By Arif Ansar
In earlier articles different facets and phases of the ‘war against terror’ since it got underway, have been discussed. The terminology has almost become defunct as the balance of power in Middle East stands at a tipping point. Why that has happened is instrumental towards understanding the present status of the campaign against extremists.
For all intents and purposes, the first phase can be classified as the time frame between 9/11 and the demise of Osama bin Laden. The period between Operation Geronimo to the ignition of Yemen conflict can be termed as the second phase. While Yemen has been in the limelight for a while as a strong seat for Al Qaeda in the Arabian Peninsula (AQAP), the departure of US Special Forces in March this year represented a turning point. The eruption of Yemen conflict in its current form, and the growing Saudi and Gulf involvement there, marks the beginning of the third phase.
Each period of the campaign was accompanied by its own sets of assumptions and characteristics that have been previously discussed. They are being summarized to recollect and help us understand the Stage III. Obviously, each one these patterns pose unique implications.
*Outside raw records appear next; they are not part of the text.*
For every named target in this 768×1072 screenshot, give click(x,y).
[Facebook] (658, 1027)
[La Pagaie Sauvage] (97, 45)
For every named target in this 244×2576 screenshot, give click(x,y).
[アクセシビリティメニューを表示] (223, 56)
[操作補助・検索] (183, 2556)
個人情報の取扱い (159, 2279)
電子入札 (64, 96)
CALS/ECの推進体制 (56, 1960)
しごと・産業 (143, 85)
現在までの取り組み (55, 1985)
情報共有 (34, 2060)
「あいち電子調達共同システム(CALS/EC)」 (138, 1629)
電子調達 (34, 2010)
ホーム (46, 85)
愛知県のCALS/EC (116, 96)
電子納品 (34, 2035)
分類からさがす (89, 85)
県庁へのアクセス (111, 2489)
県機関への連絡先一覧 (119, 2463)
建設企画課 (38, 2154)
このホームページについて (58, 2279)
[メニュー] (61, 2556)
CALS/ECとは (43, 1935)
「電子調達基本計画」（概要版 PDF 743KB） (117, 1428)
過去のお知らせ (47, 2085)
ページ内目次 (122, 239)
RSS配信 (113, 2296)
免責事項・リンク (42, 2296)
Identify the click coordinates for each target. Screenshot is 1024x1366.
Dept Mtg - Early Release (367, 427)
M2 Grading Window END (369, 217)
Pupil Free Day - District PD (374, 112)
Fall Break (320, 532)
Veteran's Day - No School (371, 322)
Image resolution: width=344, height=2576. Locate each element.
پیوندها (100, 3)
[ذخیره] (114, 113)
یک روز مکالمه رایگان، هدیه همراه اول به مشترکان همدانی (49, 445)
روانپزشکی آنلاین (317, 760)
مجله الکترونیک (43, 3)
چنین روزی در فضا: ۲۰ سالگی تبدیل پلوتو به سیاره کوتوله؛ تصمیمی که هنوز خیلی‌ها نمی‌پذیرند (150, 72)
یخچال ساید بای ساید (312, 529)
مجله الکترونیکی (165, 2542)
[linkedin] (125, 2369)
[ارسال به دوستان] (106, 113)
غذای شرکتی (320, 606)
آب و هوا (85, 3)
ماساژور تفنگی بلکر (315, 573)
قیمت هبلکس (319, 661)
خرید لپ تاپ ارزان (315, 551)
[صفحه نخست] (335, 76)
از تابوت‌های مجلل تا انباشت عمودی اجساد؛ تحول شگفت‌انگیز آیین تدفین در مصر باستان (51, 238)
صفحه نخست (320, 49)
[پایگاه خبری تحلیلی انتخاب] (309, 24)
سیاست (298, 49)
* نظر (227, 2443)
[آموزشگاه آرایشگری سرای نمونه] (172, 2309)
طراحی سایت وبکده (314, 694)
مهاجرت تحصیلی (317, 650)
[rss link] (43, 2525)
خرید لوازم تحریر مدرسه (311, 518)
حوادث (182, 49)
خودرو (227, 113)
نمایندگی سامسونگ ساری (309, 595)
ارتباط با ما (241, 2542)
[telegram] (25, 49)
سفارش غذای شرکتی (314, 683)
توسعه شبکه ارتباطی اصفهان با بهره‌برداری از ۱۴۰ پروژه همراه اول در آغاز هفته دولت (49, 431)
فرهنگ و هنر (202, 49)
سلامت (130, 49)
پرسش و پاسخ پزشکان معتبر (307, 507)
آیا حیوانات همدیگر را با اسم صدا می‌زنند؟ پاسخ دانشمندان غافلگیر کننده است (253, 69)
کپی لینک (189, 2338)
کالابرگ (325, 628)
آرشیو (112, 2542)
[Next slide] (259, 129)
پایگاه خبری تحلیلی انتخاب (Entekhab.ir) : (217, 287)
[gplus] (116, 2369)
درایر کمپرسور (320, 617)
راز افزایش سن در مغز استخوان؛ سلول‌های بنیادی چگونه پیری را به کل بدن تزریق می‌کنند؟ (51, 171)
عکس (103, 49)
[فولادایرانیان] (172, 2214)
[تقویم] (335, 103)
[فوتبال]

Phase III of the campaign against terror may see more direct interstate conflict which risks involving one or the other global power. And this will fundamentally change the nature of the conflict that was initially deemed as the war against Islamic extremists.
Mitigating far-flung security threats is one thing, risks that can imperil influence in the home sphere and economic lifeline of an aspiring or an established global power, is a different matter altogether.